Las variedades de mata baja no suelen necesitar apoyo, pero las de enrame requieren una estructura para trepar. Instala cañas de bambú, espalderas o redes de cuerda dentro de la caja antes de sembrar. Esto evita dañar las raíces más adelante y facilita mucho la cosecha.

Paso 6: Fertilización y cuidados continuos

Las judías no necesitan mucho abono. Aplica un fertilizante orgánico diluido (como té de compost) cada 3 o 4 semanas.

  • Plagas: Revisa las plantas para detectar pulgones o arañas rojas. Usa aceite de neem si notas daños.
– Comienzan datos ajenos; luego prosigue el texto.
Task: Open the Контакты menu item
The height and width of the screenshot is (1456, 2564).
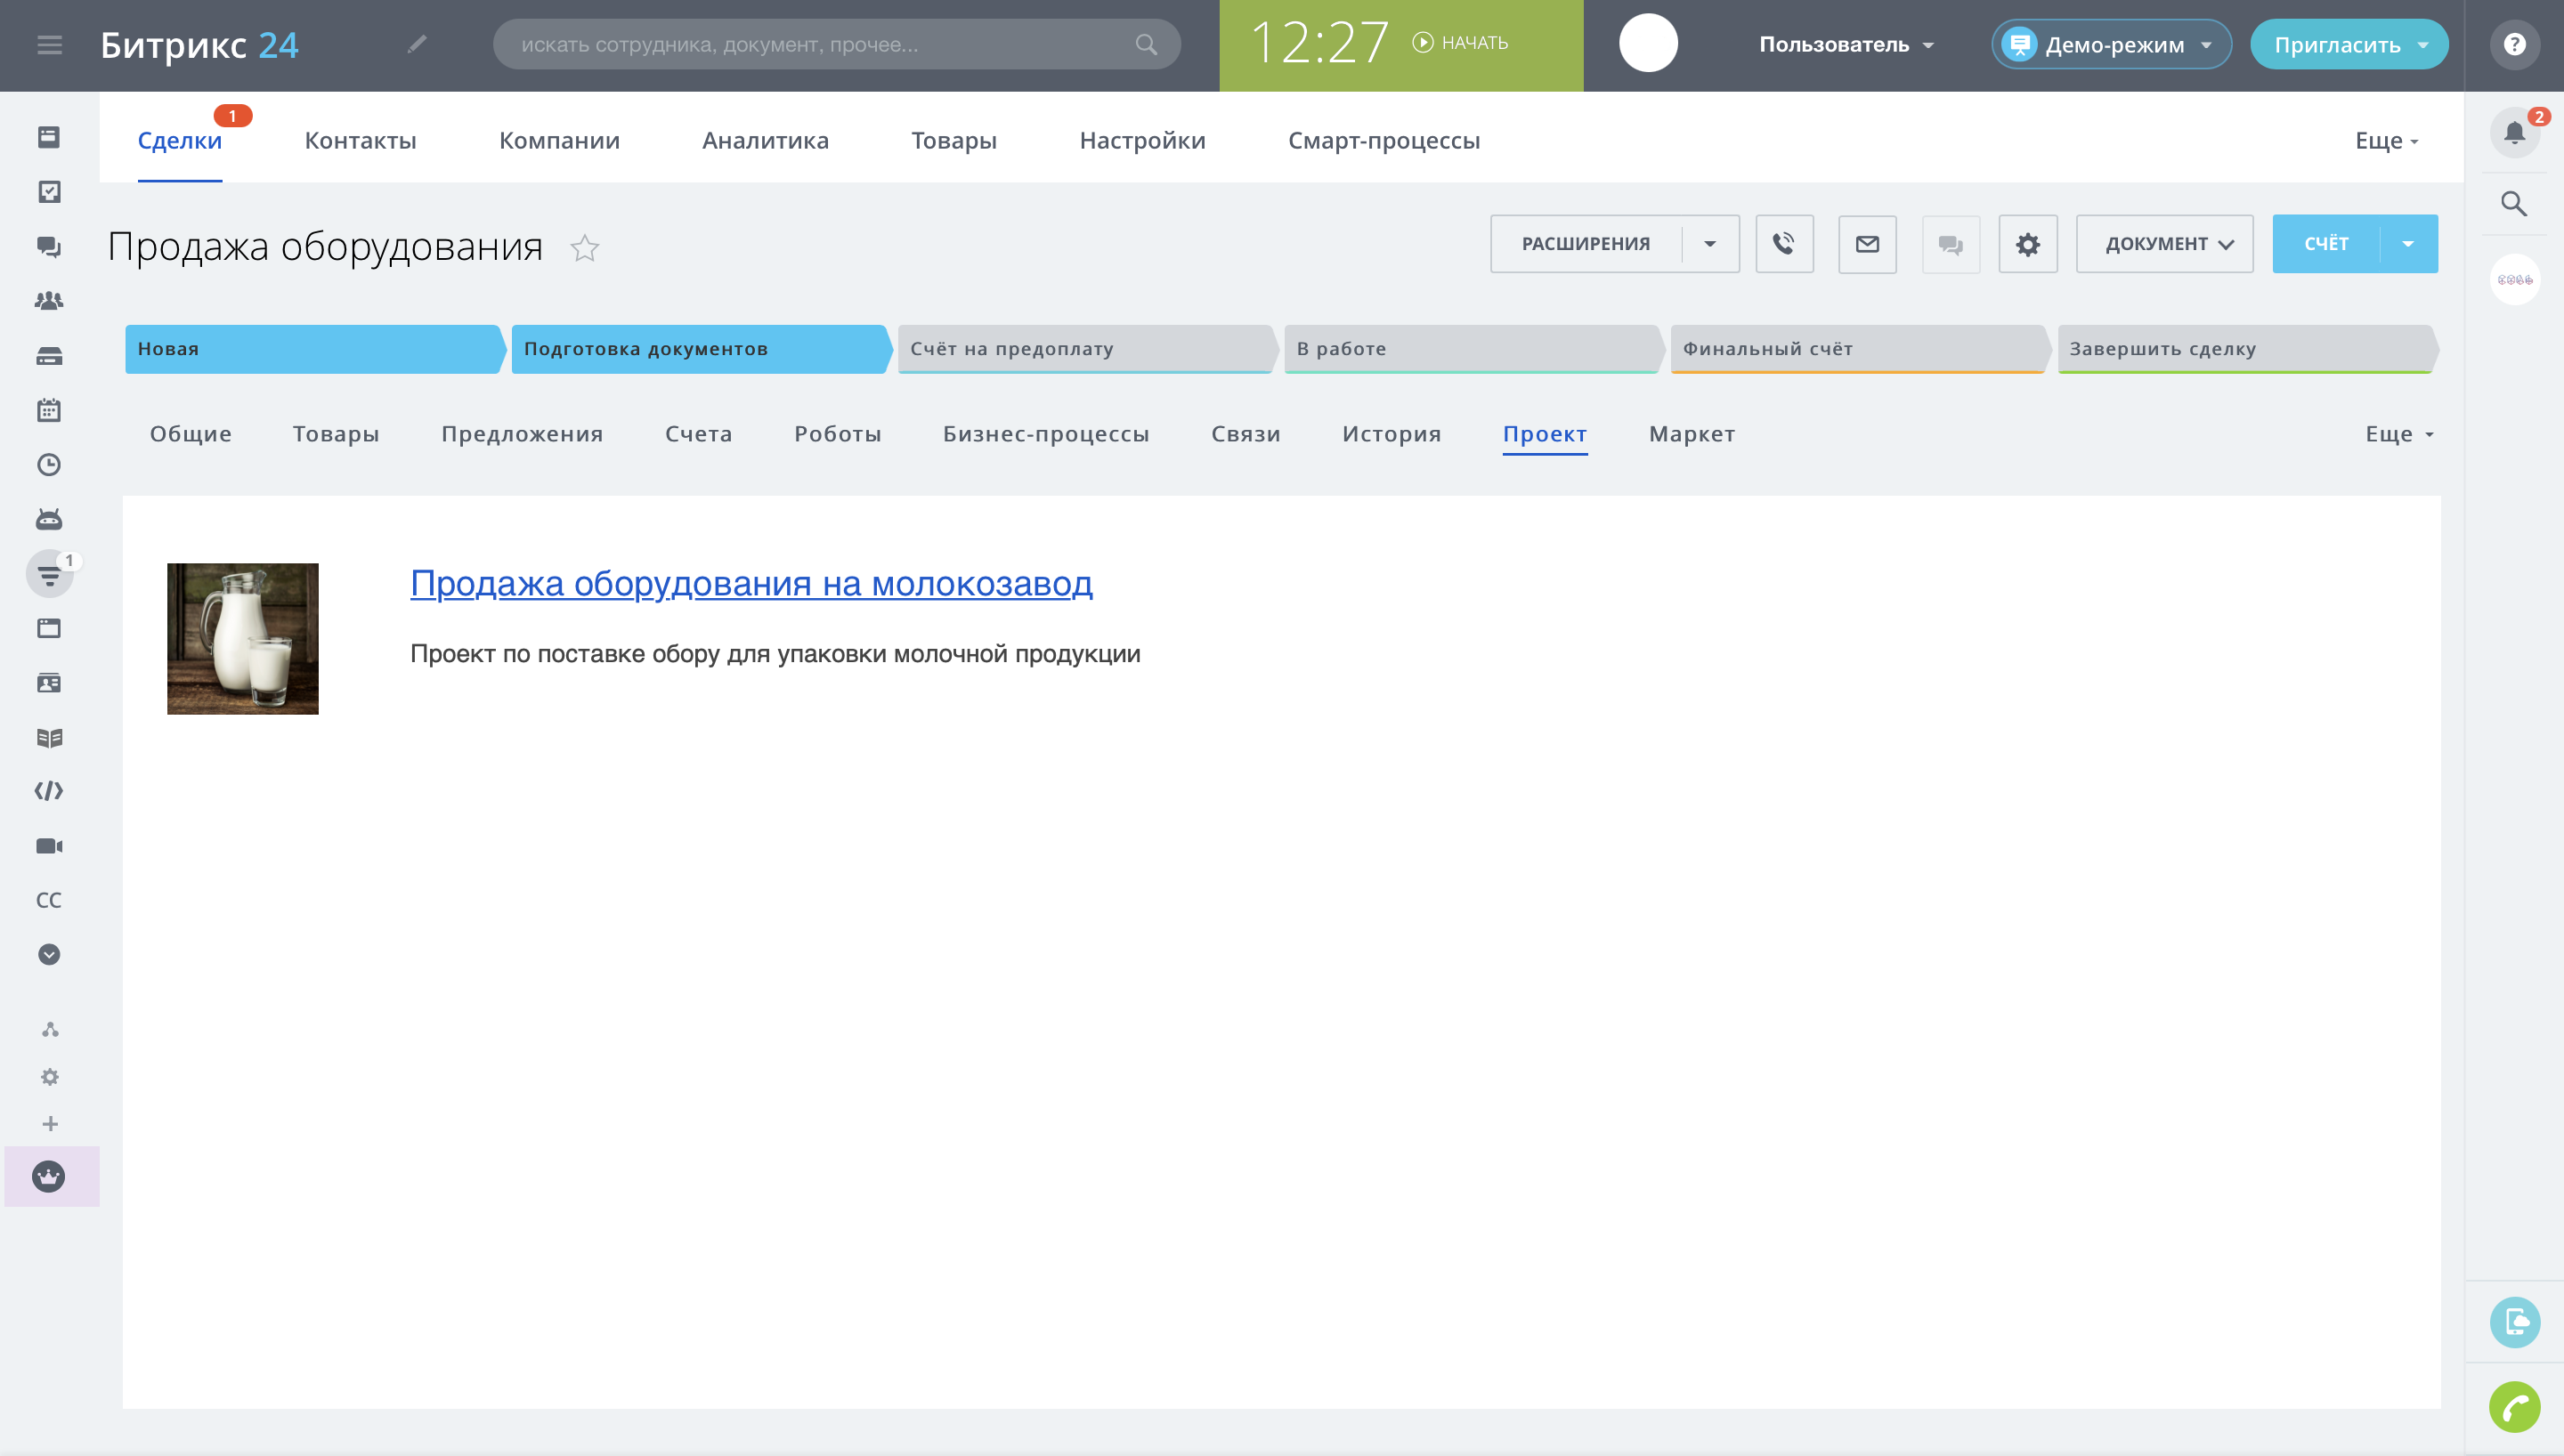Action: [x=360, y=141]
  • Asociación de cultivos: Plantar caléndulas o albahaca cerca ayuda a repeler plagas de forma natural.

Paso 7: La Cosecha

  • Tiempos: Las de mata baja suelen estar listas en 50-60 días; las de enrame pueden tardar un poco más.

  • Método: Cosecha cuando las vainas estén firmes y tengan el grosor de un lápiz. Corta con tijeras o rompe con cuidado para no dañar los tallos. Cosechar regularmente estimula a la planta a producir más.


Beneficios de cultivar judías en cajas de madera

  1. Ahorro de espacio: Ideal para balcones o terrazas.

  2. Control del suelo: Creas el medio de cultivo perfecto desde cero.

  3. Menos malezas: Las cajas elevadas minimizan el crecimiento de malas hierbas.

  4. Estética: Aportan un elemento decorativo y natural a tu espacio.